=== Provided data ===

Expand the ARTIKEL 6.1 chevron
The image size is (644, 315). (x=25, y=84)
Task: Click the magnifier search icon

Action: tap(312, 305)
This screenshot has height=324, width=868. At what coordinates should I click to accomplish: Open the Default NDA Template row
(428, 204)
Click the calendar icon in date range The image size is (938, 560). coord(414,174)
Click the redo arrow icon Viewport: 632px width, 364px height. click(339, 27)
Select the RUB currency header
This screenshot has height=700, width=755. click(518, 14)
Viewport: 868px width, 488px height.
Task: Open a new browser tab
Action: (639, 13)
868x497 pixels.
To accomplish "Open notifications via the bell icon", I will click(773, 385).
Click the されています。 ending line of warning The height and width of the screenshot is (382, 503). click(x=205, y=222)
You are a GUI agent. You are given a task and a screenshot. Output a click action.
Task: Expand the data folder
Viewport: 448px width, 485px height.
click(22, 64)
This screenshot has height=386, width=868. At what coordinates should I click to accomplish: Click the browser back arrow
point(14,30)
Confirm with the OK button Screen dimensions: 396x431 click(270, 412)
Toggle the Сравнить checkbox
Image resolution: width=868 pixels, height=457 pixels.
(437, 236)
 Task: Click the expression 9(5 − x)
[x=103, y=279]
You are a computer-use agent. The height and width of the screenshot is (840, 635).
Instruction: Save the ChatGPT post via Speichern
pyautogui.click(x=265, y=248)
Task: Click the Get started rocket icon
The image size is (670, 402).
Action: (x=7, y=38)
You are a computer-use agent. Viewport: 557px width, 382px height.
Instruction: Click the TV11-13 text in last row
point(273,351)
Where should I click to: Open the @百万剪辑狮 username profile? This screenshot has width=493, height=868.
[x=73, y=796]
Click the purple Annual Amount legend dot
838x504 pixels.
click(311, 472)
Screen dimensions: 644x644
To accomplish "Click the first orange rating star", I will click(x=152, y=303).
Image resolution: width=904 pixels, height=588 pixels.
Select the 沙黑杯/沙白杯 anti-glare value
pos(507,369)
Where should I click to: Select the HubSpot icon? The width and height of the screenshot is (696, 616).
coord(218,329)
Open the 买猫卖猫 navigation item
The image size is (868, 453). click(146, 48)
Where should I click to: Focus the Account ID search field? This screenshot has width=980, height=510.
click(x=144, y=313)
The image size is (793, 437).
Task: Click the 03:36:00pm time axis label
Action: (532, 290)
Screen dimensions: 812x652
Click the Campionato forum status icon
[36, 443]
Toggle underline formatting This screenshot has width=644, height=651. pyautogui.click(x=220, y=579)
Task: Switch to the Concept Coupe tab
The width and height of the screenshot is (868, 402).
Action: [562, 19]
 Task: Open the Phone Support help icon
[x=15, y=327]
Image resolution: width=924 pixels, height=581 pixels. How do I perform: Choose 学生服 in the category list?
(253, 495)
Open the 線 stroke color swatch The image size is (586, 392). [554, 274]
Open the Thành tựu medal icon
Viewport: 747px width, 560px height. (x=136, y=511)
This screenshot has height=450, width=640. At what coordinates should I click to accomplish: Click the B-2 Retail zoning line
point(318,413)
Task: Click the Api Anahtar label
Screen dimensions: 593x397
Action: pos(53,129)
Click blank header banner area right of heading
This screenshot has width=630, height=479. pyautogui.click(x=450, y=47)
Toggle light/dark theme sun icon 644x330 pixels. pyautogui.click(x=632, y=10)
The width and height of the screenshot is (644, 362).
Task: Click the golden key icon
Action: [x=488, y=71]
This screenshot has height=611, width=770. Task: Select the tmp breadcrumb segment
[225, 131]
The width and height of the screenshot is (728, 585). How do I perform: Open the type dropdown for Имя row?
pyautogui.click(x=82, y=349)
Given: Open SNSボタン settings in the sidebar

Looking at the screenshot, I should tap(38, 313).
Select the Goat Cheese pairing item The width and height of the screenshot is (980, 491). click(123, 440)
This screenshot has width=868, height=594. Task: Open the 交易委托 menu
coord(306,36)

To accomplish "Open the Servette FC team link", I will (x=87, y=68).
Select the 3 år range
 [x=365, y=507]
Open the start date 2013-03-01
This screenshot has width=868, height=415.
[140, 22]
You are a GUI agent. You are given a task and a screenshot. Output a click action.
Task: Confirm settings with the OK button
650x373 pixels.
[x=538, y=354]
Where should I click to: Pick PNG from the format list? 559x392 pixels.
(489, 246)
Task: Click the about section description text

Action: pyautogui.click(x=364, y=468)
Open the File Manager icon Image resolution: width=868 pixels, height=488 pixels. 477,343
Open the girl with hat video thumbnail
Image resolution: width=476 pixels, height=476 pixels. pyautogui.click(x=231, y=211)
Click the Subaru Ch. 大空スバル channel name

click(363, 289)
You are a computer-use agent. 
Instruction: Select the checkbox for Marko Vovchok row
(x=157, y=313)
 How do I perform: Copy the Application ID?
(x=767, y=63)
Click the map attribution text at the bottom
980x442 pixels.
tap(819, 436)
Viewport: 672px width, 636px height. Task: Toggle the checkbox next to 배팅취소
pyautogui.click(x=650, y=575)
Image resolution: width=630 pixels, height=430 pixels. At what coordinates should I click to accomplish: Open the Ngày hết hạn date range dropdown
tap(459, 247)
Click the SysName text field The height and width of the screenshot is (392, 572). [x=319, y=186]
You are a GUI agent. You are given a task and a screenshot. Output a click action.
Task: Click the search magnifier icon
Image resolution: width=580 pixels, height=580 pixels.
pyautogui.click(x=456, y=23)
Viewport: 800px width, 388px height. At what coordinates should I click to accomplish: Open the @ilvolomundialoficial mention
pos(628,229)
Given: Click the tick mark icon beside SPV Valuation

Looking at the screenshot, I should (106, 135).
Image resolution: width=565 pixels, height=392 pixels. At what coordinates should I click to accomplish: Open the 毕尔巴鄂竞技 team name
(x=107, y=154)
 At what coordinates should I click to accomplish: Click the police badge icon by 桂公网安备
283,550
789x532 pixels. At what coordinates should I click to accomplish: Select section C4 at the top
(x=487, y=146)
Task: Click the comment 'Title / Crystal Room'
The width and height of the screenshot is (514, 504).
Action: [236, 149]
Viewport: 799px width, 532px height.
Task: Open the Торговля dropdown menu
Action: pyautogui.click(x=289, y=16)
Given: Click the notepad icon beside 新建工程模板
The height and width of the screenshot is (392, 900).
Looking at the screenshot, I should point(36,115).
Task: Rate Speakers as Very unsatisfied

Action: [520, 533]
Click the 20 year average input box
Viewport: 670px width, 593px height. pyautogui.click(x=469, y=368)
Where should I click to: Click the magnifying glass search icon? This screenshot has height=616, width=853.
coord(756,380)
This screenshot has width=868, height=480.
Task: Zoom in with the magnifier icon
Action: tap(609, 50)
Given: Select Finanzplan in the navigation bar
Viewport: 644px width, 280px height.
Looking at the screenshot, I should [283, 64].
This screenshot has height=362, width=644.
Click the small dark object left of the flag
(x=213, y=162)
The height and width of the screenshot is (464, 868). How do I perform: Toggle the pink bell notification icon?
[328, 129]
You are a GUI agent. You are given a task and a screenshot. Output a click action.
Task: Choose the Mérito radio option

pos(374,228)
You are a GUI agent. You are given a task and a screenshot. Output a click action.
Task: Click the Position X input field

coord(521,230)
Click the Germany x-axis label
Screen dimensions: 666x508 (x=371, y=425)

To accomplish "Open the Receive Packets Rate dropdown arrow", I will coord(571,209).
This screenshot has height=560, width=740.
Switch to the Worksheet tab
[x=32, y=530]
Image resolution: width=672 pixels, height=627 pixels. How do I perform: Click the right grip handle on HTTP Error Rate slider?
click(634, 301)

===

- [Exercise details]:
Copy all of the data above, character for character.

- [Solution to the exercise]:
Expand the ARTIKEL 6.1 chevron
The image size is (644, 315). (x=25, y=84)
Task: Click the magnifier search icon

Action: tap(312, 305)
This screenshot has height=324, width=868. At what coordinates should I click to accomplish: Open the Default NDA Template row
(428, 204)
Click the calendar icon in date range The image size is (938, 560). coord(414,174)
Click the redo arrow icon Viewport: 632px width, 364px height. click(339, 27)
Select the RUB currency header
This screenshot has height=700, width=755. click(518, 14)
Viewport: 868px width, 488px height.
Task: Open a new browser tab
Action: (639, 13)
868x497 pixels.
To accomplish "Open notifications via the bell icon", I will click(773, 385).
Click the されています。 ending line of warning The height and width of the screenshot is (382, 503). click(x=205, y=222)
You are a GUI agent. You are given a task and a screenshot. Output a click action.
Task: Expand the data folder
Viewport: 448px width, 485px height.
click(22, 64)
This screenshot has height=386, width=868. At what coordinates should I click to accomplish: Click the browser back arrow
point(14,30)
Confirm with the OK button Screen dimensions: 396x431 click(270, 412)
Toggle the Сравнить checkbox
Image resolution: width=868 pixels, height=457 pixels.
(437, 236)
 Task: Click the expression 9(5 − x)
[x=103, y=279]
You are a computer-use agent. The height and width of the screenshot is (840, 635).
Instruction: Save the ChatGPT post via Speichern
pyautogui.click(x=265, y=248)
Task: Click the Get started rocket icon
The image size is (670, 402).
Action: (x=7, y=38)
You are a computer-use agent. Viewport: 557px width, 382px height.
Instruction: Click the TV11-13 text in last row
point(273,351)
Where should I click to: Open the @百万剪辑狮 username profile? This screenshot has width=493, height=868.
[x=73, y=796]
Click the purple Annual Amount legend dot
838x504 pixels.
click(311, 472)
Screen dimensions: 644x644
To accomplish "Click the first orange rating star", I will click(x=152, y=303).
Image resolution: width=904 pixels, height=588 pixels.
Select the 沙黑杯/沙白杯 anti-glare value
pos(507,369)
Where should I click to: Select the HubSpot icon? The width and height of the screenshot is (696, 616).
coord(218,329)
Open the 买猫卖猫 navigation item
The image size is (868, 453). click(146, 48)
Where should I click to: Focus the Account ID search field? This screenshot has width=980, height=510.
click(x=144, y=313)
The image size is (793, 437).
Task: Click the 03:36:00pm time axis label
Action: (532, 290)
Screen dimensions: 812x652
Click the Campionato forum status icon
[36, 443]
Toggle underline formatting This screenshot has width=644, height=651. pyautogui.click(x=220, y=579)
Task: Switch to the Concept Coupe tab
The width and height of the screenshot is (868, 402).
Action: [562, 19]
 Task: Open the Phone Support help icon
[x=15, y=327]
Image resolution: width=924 pixels, height=581 pixels. How do I perform: Choose 学生服 in the category list?
(253, 495)
Open the 線 stroke color swatch The image size is (586, 392). [554, 274]
Open the Thành tựu medal icon
Viewport: 747px width, 560px height. (x=136, y=511)
This screenshot has height=450, width=640. At what coordinates should I click to accomplish: Click the B-2 Retail zoning line
point(318,413)
Task: Click the Api Anahtar label
Screen dimensions: 593x397
Action: pos(53,129)
Click blank header banner area right of heading
This screenshot has width=630, height=479. pyautogui.click(x=450, y=47)
Toggle light/dark theme sun icon 644x330 pixels. pyautogui.click(x=632, y=10)
The width and height of the screenshot is (644, 362).
Task: Click the golden key icon
Action: [x=488, y=71]
This screenshot has height=611, width=770. Task: Select the tmp breadcrumb segment
[225, 131]
The width and height of the screenshot is (728, 585). How do I perform: Open the type dropdown for Имя row?
pyautogui.click(x=82, y=349)
Given: Open SNSボタン settings in the sidebar

Looking at the screenshot, I should tap(38, 313).
Select the Goat Cheese pairing item The width and height of the screenshot is (980, 491). click(123, 440)
This screenshot has width=868, height=594. Task: Open the 交易委托 menu
coord(306,36)

To accomplish "Open the Servette FC team link", I will (x=87, y=68).
Select the 3 år range
 [x=365, y=507]
Open the start date 2013-03-01
This screenshot has width=868, height=415.
[140, 22]
You are a GUI agent. You are given a task and a screenshot. Output a click action.
Task: Confirm settings with the OK button
650x373 pixels.
[x=538, y=354]
Where should I click to: Pick PNG from the format list? 559x392 pixels.
(489, 246)
Task: Click the about section description text

Action: pyautogui.click(x=364, y=468)
Open the File Manager icon Image resolution: width=868 pixels, height=488 pixels. 477,343
Open the girl with hat video thumbnail
Image resolution: width=476 pixels, height=476 pixels. pyautogui.click(x=231, y=211)
Click the Subaru Ch. 大空スバル channel name

click(363, 289)
You are a computer-use agent. 
Instruction: Select the checkbox for Marko Vovchok row
(x=157, y=313)
 How do I perform: Copy the Application ID?
(x=767, y=63)
Click the map attribution text at the bottom
980x442 pixels.
tap(819, 436)
Viewport: 672px width, 636px height. Task: Toggle the checkbox next to 배팅취소
pyautogui.click(x=650, y=575)
Image resolution: width=630 pixels, height=430 pixels. At what coordinates should I click to accomplish: Open the Ngày hết hạn date range dropdown
tap(459, 247)
Click the SysName text field The height and width of the screenshot is (392, 572). [x=319, y=186]
You are a GUI agent. You are given a task and a screenshot. Output a click action.
Task: Click the search magnifier icon
Image resolution: width=580 pixels, height=580 pixels.
pyautogui.click(x=456, y=23)
Viewport: 800px width, 388px height. At what coordinates should I click to accomplish: Open the @ilvolomundialoficial mention
pos(628,229)
Given: Click the tick mark icon beside SPV Valuation

Looking at the screenshot, I should (106, 135).
Image resolution: width=565 pixels, height=392 pixels. At what coordinates should I click to accomplish: Open the 毕尔巴鄂竞技 team name
(x=107, y=154)
 At what coordinates should I click to accomplish: Click the police badge icon by 桂公网安备
283,550
789x532 pixels. At what coordinates should I click to accomplish: Select section C4 at the top
(x=487, y=146)
Task: Click the comment 'Title / Crystal Room'
The width and height of the screenshot is (514, 504).
Action: [236, 149]
Viewport: 799px width, 532px height.
Task: Open the Торговля dropdown menu
Action: pyautogui.click(x=289, y=16)
Given: Click the notepad icon beside 新建工程模板
The height and width of the screenshot is (392, 900).
Looking at the screenshot, I should point(36,115).
Task: Rate Speakers as Very unsatisfied

Action: [520, 533]
Click the 20 year average input box
Viewport: 670px width, 593px height. pyautogui.click(x=469, y=368)
Where should I click to: Click the magnifying glass search icon? This screenshot has height=616, width=853.
coord(756,380)
This screenshot has width=868, height=480.
Task: Zoom in with the magnifier icon
Action: tap(609, 50)
Given: Select Finanzplan in the navigation bar
Viewport: 644px width, 280px height.
Looking at the screenshot, I should [283, 64].
This screenshot has height=362, width=644.
Click the small dark object left of the flag
(x=213, y=162)
The height and width of the screenshot is (464, 868). How do I perform: Toggle the pink bell notification icon?
[328, 129]
You are a GUI agent. You are given a task and a screenshot. Output a click action.
Task: Choose the Mérito radio option

pos(374,228)
You are a GUI agent. You are given a task and a screenshot. Output a click action.
Task: Click the Position X input field

coord(521,230)
Click the Germany x-axis label
Screen dimensions: 666x508 (x=371, y=425)

To accomplish "Open the Receive Packets Rate dropdown arrow", I will coord(571,209).
This screenshot has height=560, width=740.
Switch to the Worksheet tab
[x=32, y=530]
Image resolution: width=672 pixels, height=627 pixels. How do I perform: Click the right grip handle on HTTP Error Rate slider?
click(634, 301)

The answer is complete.